Short problem: Copy out the forum thread below about adding fillets late in a CAD model's timeline, word for word and in full.

Quoted text:
* Begin *

When I paint myself into a corner with a design, it's almost always through adding things like fillets then later wantin to modify the underlying geometry.

 

It'd be really awesome to separate those.

 

The special case for this kind of thing would be something where you can turn drafting or filleting on or off and easily roll back to the unmodified geometry, tweak it, and then jump forward (giving any hints needed to resolve ambiguities).

5 Comments
cekuhnen
Mentor

maybe what you want to do is this:

 

finished designs collect inside a group

and

as a single feature(s) at the end of the timeline add the fillet command(s).

 

this is how I work.

 

Claas

kb9ydn
Advisor

It is generally good (parametric) modelling practice to add fillets and such as late as possible in the part history.  I haven't done a whole lot of modelling in Fusion yet (I use CAM mostly) but it does appear that you can roll back the timeline to create features earlier on and then roll forward again.

 

C|

cekuhnen
Mentor

Thats pretty true and yes and no.

 

In Alias I would main work conceptually first on hard egde models to flesh out proportions

but certain transitions I would well have to build anyway but thats more a blend then a fillet.

* End *

Collected material:
* Begin *

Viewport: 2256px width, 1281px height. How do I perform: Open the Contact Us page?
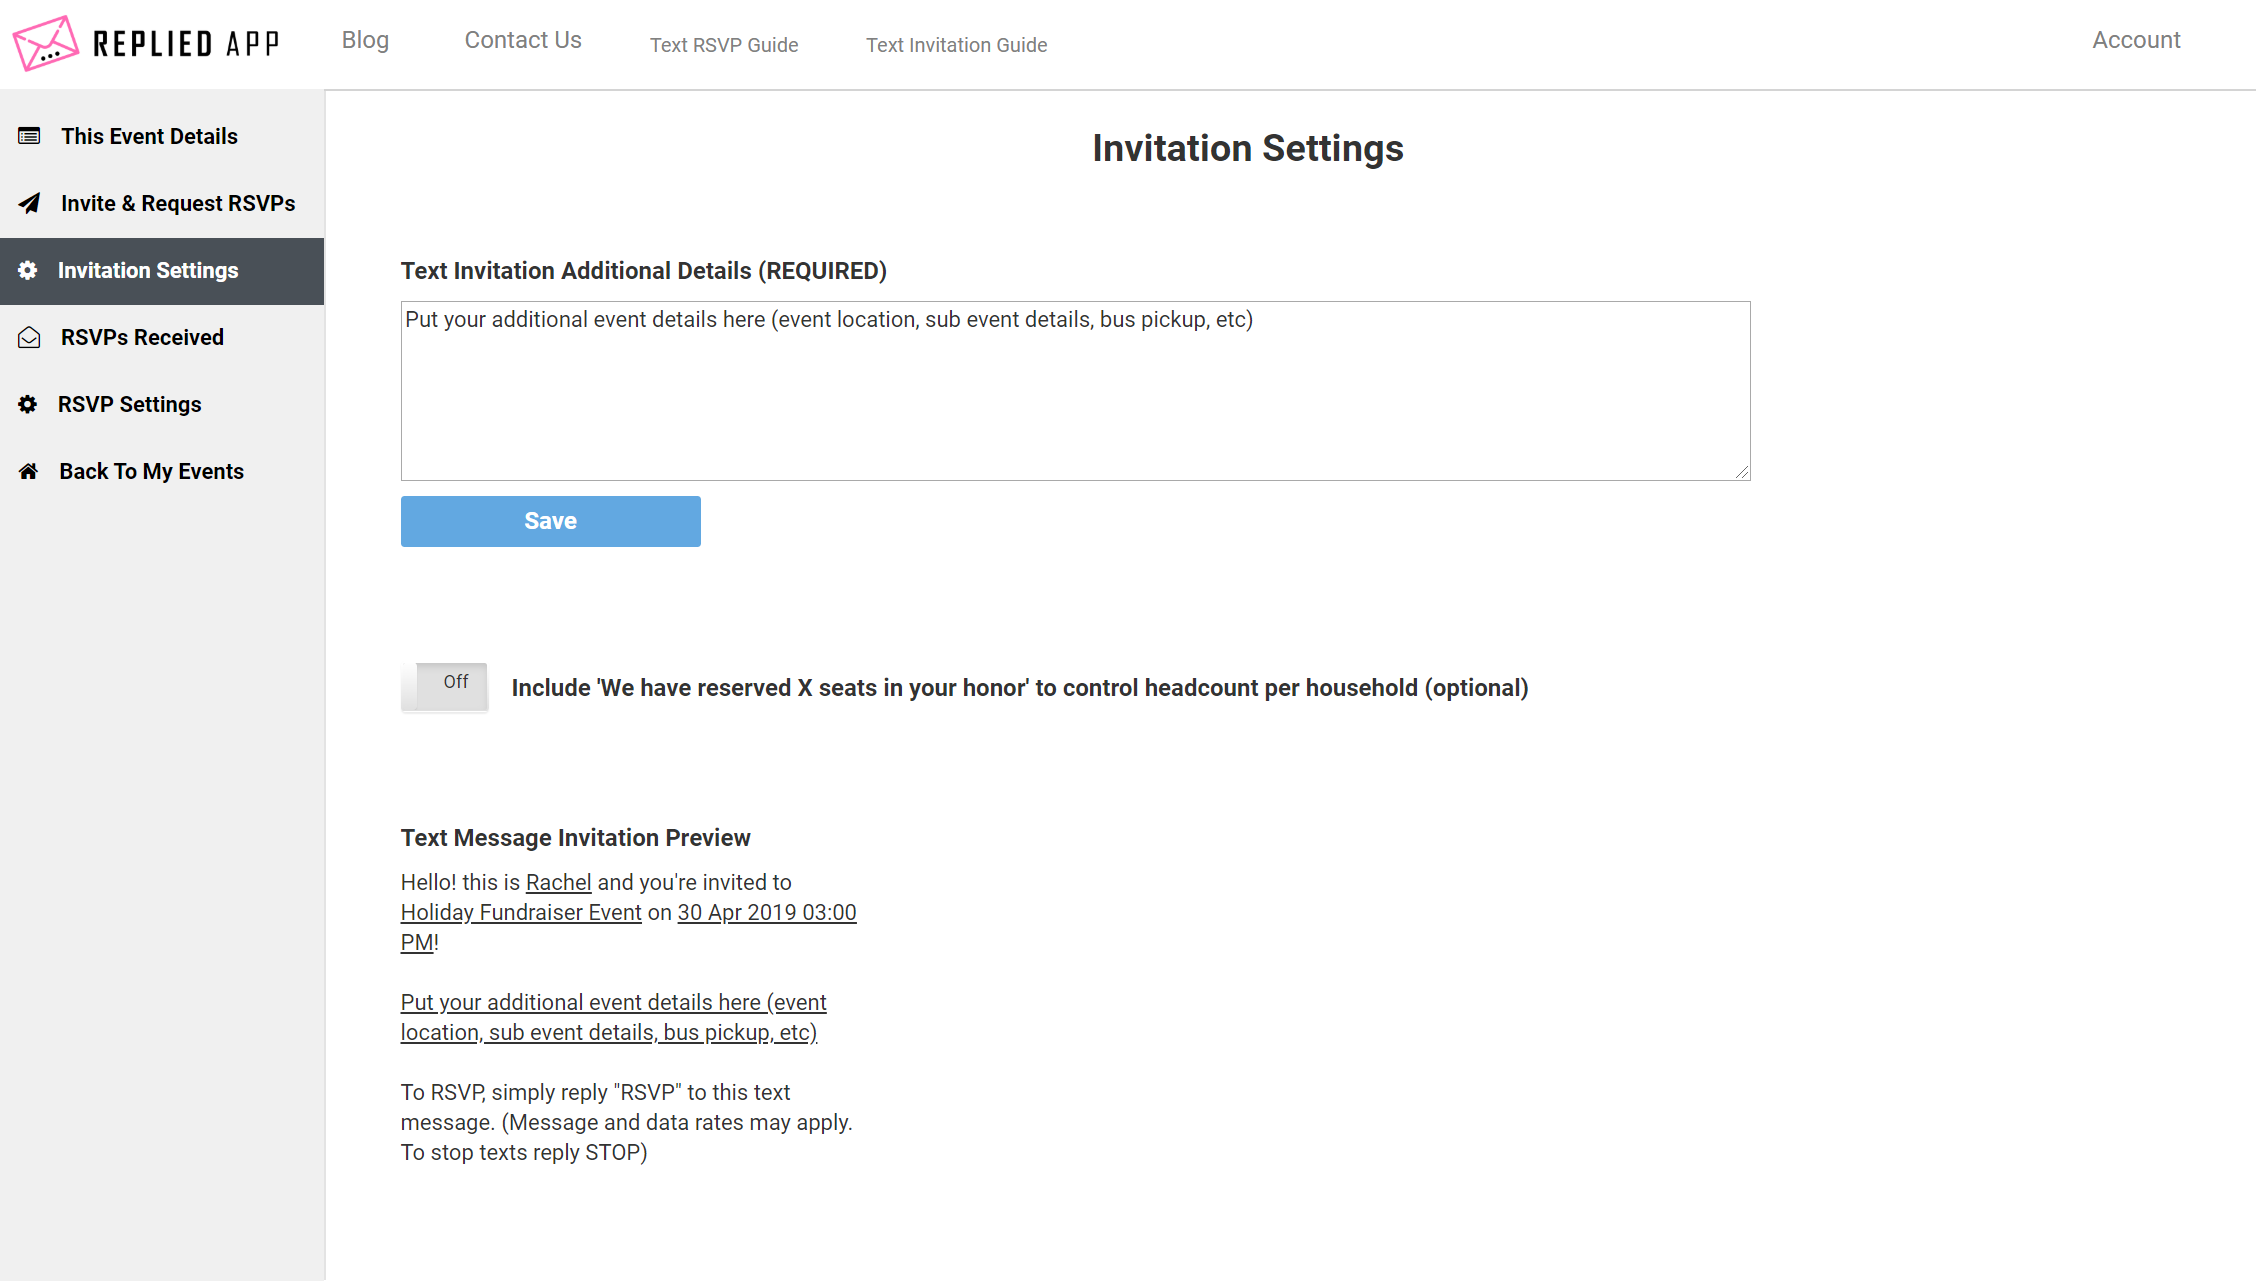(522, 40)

* End *

Task solution:
When I paint myself into a corner with a design, it's almost always through adding things like fillets then later wantin to modify the underlying geometry.

 

It'd be really awesome to separate those.

 

The special case for this kind of thing would be something where you can turn drafting or filleting on or off and easily roll back to the unmodified geometry, tweak it, and then jump forward (giving any hints needed to resolve ambiguities).

5 Comments
cekuhnen
Mentor

maybe what you want to do is this:

 

finished designs collect inside a group

and

as a single feature(s) at the end of the timeline add the fillet command(s).

 

this is how I work.

 

Claas

kb9ydn
Advisor

It is generally good (parametric) modelling practice to add fillets and such as late as possible in the part history.  I haven't done a whole lot of modelling in Fusion yet (I use CAM mostly) but it does appear that you can roll back the timeline to create features earlier on and then roll forward again.

 

C|

cekuhnen
Mentor

Thats pretty true and yes and no.

 

In Alias I would main work conceptually first on hard egde models to flesh out proportions

but certain transitions I would well have to build anyway but thats more a blend then a fillet.